Avec des prudences de sioux, vous empruntez le sentier du rhinocéros et déposez votre légume en plein milieu, bien en évidence. Vous allez ensuite vous embusquer non loin de là, à l'affût, votre Remington à lunette de visée, optique Zeiss, en main, le cran de sûreté enlevé, une balle engagée, en position du tireur couché de préférence.

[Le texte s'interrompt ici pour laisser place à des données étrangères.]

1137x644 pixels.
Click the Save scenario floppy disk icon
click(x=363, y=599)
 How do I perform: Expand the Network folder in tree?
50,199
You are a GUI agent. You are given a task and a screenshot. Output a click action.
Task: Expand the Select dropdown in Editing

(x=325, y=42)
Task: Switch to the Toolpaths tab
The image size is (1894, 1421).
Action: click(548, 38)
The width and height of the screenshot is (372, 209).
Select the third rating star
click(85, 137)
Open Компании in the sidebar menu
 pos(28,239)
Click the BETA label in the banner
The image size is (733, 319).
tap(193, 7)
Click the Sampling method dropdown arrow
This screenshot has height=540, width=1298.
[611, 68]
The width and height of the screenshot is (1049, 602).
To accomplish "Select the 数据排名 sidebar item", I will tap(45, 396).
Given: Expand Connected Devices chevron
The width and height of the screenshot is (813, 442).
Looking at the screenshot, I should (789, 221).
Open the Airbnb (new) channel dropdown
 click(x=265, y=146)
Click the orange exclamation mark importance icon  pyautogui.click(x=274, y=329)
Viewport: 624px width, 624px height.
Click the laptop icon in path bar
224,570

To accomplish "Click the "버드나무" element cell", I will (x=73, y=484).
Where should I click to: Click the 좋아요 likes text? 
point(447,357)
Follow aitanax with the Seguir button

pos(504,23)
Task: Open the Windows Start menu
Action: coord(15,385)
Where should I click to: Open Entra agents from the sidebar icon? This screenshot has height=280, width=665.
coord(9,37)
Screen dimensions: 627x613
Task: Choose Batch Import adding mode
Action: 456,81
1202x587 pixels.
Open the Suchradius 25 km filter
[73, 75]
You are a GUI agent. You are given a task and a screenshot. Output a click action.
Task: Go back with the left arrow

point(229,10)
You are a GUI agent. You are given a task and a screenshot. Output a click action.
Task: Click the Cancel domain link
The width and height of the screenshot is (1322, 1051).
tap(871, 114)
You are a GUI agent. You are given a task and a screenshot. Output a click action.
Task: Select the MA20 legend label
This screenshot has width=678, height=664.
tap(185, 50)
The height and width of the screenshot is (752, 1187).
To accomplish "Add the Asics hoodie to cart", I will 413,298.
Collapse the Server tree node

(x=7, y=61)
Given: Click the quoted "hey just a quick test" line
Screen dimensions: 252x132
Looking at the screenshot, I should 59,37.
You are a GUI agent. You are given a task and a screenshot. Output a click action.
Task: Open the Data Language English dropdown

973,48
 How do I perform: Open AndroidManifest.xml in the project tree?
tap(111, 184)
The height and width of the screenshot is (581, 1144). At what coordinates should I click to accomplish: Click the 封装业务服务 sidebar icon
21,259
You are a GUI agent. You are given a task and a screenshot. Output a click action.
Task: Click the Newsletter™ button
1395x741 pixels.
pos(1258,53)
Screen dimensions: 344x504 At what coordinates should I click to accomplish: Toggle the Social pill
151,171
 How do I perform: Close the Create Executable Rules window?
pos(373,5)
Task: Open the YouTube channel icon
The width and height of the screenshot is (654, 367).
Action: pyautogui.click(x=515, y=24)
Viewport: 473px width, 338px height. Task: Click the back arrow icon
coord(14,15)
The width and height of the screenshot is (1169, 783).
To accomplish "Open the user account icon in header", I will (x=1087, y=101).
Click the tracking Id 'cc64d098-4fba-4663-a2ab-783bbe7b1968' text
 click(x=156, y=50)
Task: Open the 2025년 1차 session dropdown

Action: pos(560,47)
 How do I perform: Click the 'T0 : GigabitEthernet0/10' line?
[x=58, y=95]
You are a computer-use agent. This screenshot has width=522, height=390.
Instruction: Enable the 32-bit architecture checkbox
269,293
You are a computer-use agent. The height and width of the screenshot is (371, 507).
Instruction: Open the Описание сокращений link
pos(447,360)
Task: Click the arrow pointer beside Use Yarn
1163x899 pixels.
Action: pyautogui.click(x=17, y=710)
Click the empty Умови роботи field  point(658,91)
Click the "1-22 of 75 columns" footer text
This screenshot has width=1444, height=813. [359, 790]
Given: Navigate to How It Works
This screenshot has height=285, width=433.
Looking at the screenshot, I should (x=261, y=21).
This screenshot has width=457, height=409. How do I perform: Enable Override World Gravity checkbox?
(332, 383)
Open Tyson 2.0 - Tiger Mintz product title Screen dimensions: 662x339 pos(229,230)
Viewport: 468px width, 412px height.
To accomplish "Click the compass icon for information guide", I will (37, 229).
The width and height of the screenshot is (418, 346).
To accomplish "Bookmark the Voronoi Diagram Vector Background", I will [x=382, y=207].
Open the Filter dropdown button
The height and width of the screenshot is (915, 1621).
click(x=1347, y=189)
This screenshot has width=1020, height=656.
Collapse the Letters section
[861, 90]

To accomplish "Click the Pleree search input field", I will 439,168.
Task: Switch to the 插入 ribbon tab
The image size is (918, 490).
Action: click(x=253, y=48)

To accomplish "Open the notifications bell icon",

L'attente peut durer, mais elle peut également être courte. Tout dépend de l'humeur de dame rhinocéros qui peut accorder ses faveurs rapidement ou faire sa mijaurée avec des coquetteries de dernière minute. Quand enfin monsieur rhinocéros, lassé ou comblé, se décide à rentrer chez lui, soyez prêt à faire feu. Tout va se jouer en un clin d'oeil et il n'y aura pas de seconde chance.
Quand le rhinocéros apercevra le chou de Bruxelles au milieu de son sentier, il s'en approchera avec curiosité, le retournera du bout de son ongle incarné, le reniflera puis s'exclamera, surtout s'il vient de votre jardin : « Ça, un chou ? Mon œil ! ». Joignant le geste à la parole, de son troisième doigt, celui du milieu, il montrera son œil. L'oeil est donc localisé et votre balle frappera au seul point vulnérable de la bête et l'affaire sera dans le sac. A condition toutefois que vous sachiez viser car il est peu probablement que le rhinocéros tombe une seconde fois dans le panneau.
Votre ego sera sans doute comblé mais vous aurez ensuite l'air malin avec 400 kg de rhinocéros dont vous ne saurez que faire et qui vous vaudra de surcroît l'inimitié de tous les enfants de la terre.